The amendments to the EPA Act have all commenced, however, the Savings Regulation provides different commencement dates for some of the new obligations. The relevant dates are set out below:
|New obligations||Relevant Date|
|When do councils need to prepare and make their first local strategic planning statement under section 3.9 of the EPA Act?||
Before 1 July 2018 for councils within the Greater Sydney RegionBefore 1 July 2020 for all other councils
|When do councils need to prepare a community participation plan under section 2.23 of the EPA Act?||Before 1 July 2019|
|When do councils need to start public notification of the statement of reasons and how community views were taken into account in the determination of development applications, modification applications and Division 5.1 activities?||Determinations made from 1 July 2018|
|When does Part 6 of the EPA Act start to apply to building and subdivision certificates?||From 1 September 2018|
|When do councils need to prepare and make a standard format DCP?||The date time for the standard format DCP is subject to proposed amendments to the Environmental Planning and Assessment Regulation 2000 (currently being reviewed).|
What if a Notice of Intention (NOI) to issue a s 121B order was issued before 1 March but the order was not yet issued?
As references in any document (which would include a NOI) to the provisions of the EPA Act that have been renumbered or relocated are taken to be references to the corresponding renumbered provision, it may be open to the Council to issue the formal order under section 9.34. This may, however, depend on the type of the order.
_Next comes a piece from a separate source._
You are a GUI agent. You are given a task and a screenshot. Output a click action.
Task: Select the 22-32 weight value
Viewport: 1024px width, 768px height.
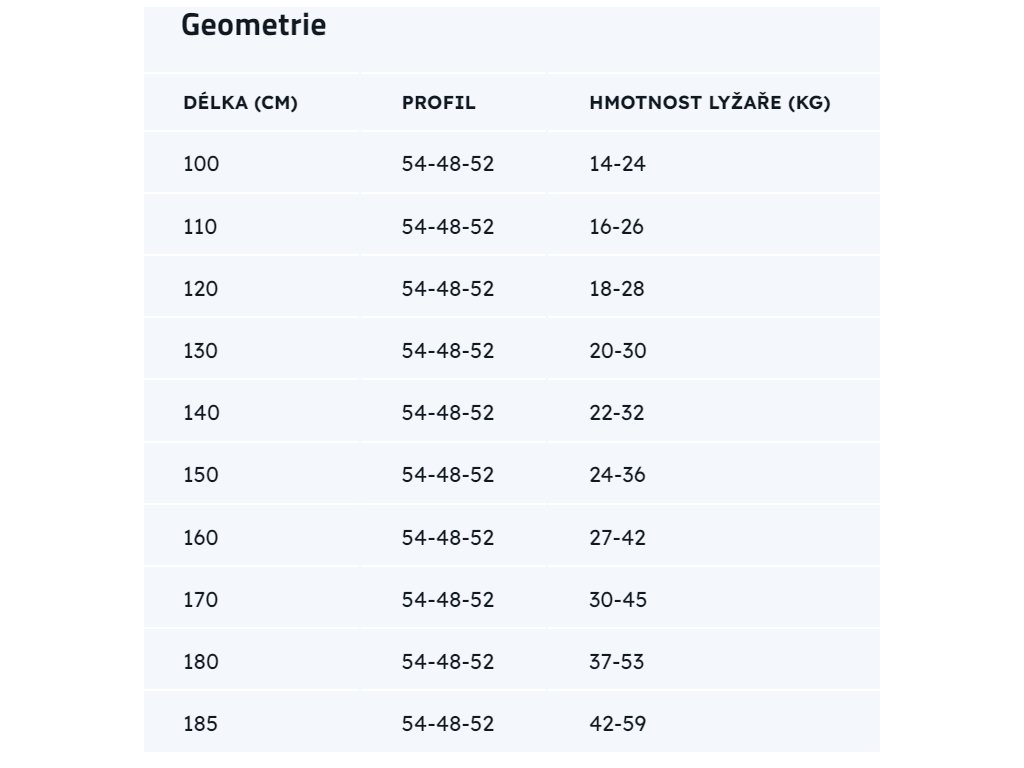pos(617,413)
Councils must ensure any order issued under section 9.34 is the same as the type of order specified in the NOI (comparing the previous section 121B to the new Part 1 of Schedule 5). If there is doubt, to reduce the risk of the order being challenged, Councils should seek advice or consider reissuing the NOI under clause 8 of Schedule 5 of the EPA Act.
When is a subdivision works certificate needed?
You do not need a subdivision works certificate to carry out subdivision works in accordance with a development consent granted before 1 March 2018.
When do consent authorities need to start providing a statement of reasons?
Consent authorities will need to publicly notify both a statement of reasons and how community views were taken into account for all determinations (that is, for both refusals and grants of consent) of development applications (including modifications) and decisions to issue an approval or carry out development under Division 5.1 made from 1 July 2018.
Should delegations be updated?
While the renumbered sections of the amended EPA Act are taken to be references to the corresponding previous provision, councils should update their delegations to the General Manager (and from the General Manager to Council staff) to include the new section references, the new types of development control orders and certificates as well as any new functions under the EPA Act.
What are the appeal rights for DAs pending or determined before 1 March?
The Savings Regulation does not include any provisions relating to pending DAs. An appeal would, therefore, be commenced under the new section 8.7 and 8.10 of the EPA Act. Under section 8.10 of the EPA Act, an appeal can be made within six months after the date the decision appealed against is notified or registered on the NSW planning portal. As the planning portal does not yet provide a facility for registration, the time to appeal starts to run from when notice is given to the applicant. The deemed refusal periods prescribed by clause 113 of the Environmental Planning and Assessment Regulation 2000 have not changed.
The content of this article is intended to provide a general guide to the subject matter. Specialist advice should be sought about your specific circumstances.